» Çalışmanın Amacı: Silivri arıcılarını anlatan yazıda "27 Ekim 2006" sözlerinden aşağıya, "almak zorunda kalmaları." sözlerine kadar olan her şeyi hiçbir değişiklik yapmadan alıntılayınız.
### Okuma Parçası ###
27 Ekim 2006 Cuma

SAHİPSİZ ARICILAR

Silivri İstanbul un Avrupa yakasında bulunan en büyük ilçelerinden biridir. Rutubetsiz iklimi ile arıların yaşamasına imkan sağlayan ve kışlatma problemlerinin pek görülmediği ilçede bir çok arıcı bulunmakta. Bu arıcılar nektarın sürekli olmasının bir avantajını yaşıyorlar. Baharla birlikte yer çiçekleri, ayçiçekten sonra pürenlik alanların bulunması bu bölgede arıların besin sıkıntısı ile de karşılaşmamalarına da neden oluyor. Arıların tüm bu olumlu özellikleri taşıyan bölgede sorunları olmamasına karşın bölgenin en büyük sorunu arıcıların ballarını değerinde satamamaları ve ekipmanları pahalıya almak zorunda kalmaları.
Bölge arıcıları ballarının donmasından dolayı ellerinde ki ballarını toptancılara ucuza vermek zorunda bırakıldıklarını ve perakende satışlarda tüketicilerin bilinçsiz olduğundan dolayı da donmuş balları şekerli ballarla aynı kefeye koyduklarından dolayı satışta zorluk çektiklerini söylüyorlar. Arıcılığı severek yapan ve gelişmeleri yakından takip etmek isteyen arıcılar, sahipsiz olduklarını dile getiriyorlar.
Yalçın SEZER gerek bilimsel gerekse eğitimsel boyutta arıcıların yanlarında olacağını her gittiği yerde dile getiriyor. İstanbul da birlik faaliyetlerinin yerine getirilmediğini söyleyerek her platformda arıcıların hak ettikleri yere gelmesi için çaba harcıyor. Arıcıların en büyük sorununun pazar sorunu olmasının yanı sıra babadan oğula geçen yöntemlerle arıcılık hala demode yöntemlerle yapılmaya çalışılıyor. Arıcılarımız maalesef söylemleri gibi sahipsizdir. Birkaç simsarın elinde kukla hatta bazılarının gözünde koyun gibi görülmektedirler. Artık arıcılar koyun olmaktan rahatsızlar. Kendilerini koyun gibi gören çobanlarda bu durumun farkındalar.
Arıcılık üzerine verilecek bilimsel eğitimleri gerçekleştiren arıcımızın, elde ettiği ürünlerini satması için gerekli pazar sadece ve sadece palanlı ve programlı çalışmalar ile olur.
Ülkemizde yapılan arıcılık çalışmalarına destek veren, yurt dışında doktorasını yapan Devrim OSKAY gibi hocalarımız, amatör ruhlu Murat ÇAKIR gibi vatandaşlarımız, Halil BİLEN gibi önder arkadaşlarımız olduğu sürece bu memlekette çok büyük gelişmeler olacağı muhakkaktır.Lakin yapılan çalışmalarda adını sanını duymadığımız işgalci insanların İstanbul Arı yetiştiricileri birliğini işgal etmelerine karşıyız. Bizler arıcı olan insanlar memleketimizin heder olup giden arı ürünlerini seyrederken kıllarını kıpırdatmayan işgalci zihniyete sahip bu insanları burada görmek istemiyoruz. Bizim için çalışan , bize faydalı olan insanları birliğimizde yer alsın istiyoruz. İş başına geçtikleri günden bu güne kadar en ufak bir ilerleme sağlayamayan, bir internet sitesi açmaktan aciz, tabela asacak bir mekan bile oluşturamayan, faksı olmayan , bürosunda sekreter oturtamayıp, arıcılarına bir bülten hazırlayıp sunamayan bir birlik diğer sorunları nasıl halledebilir.
### Kayıtlı Veriler ###
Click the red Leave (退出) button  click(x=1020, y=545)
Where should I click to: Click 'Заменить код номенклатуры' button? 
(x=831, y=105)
###
» Elde Edilen Sonuç:
27 Ekim 2006 Cuma

SAHİPSİZ ARICILAR

Silivri İstanbul un Avrupa yakasında bulunan en büyük ilçelerinden biridir. Rutubetsiz iklimi ile arıların yaşamasına imkan sağlayan ve kışlatma problemlerinin pek görülmediği ilçede bir çok arıcı bulunmakta. Bu arıcılar nektarın sürekli olmasının bir avantajını yaşıyorlar. Baharla birlikte yer çiçekleri, ayçiçekten sonra pürenlik alanların bulunması bu bölgede arıların besin sıkıntısı ile de karşılaşmamalarına da neden oluyor. Arıların tüm bu olumlu özellikleri taşıyan bölgede sorunları olmamasına karşın bölgenin en büyük sorunu arıcıların ballarını değerinde satamamaları ve ekipmanları pahalıya almak zorunda kalmaları.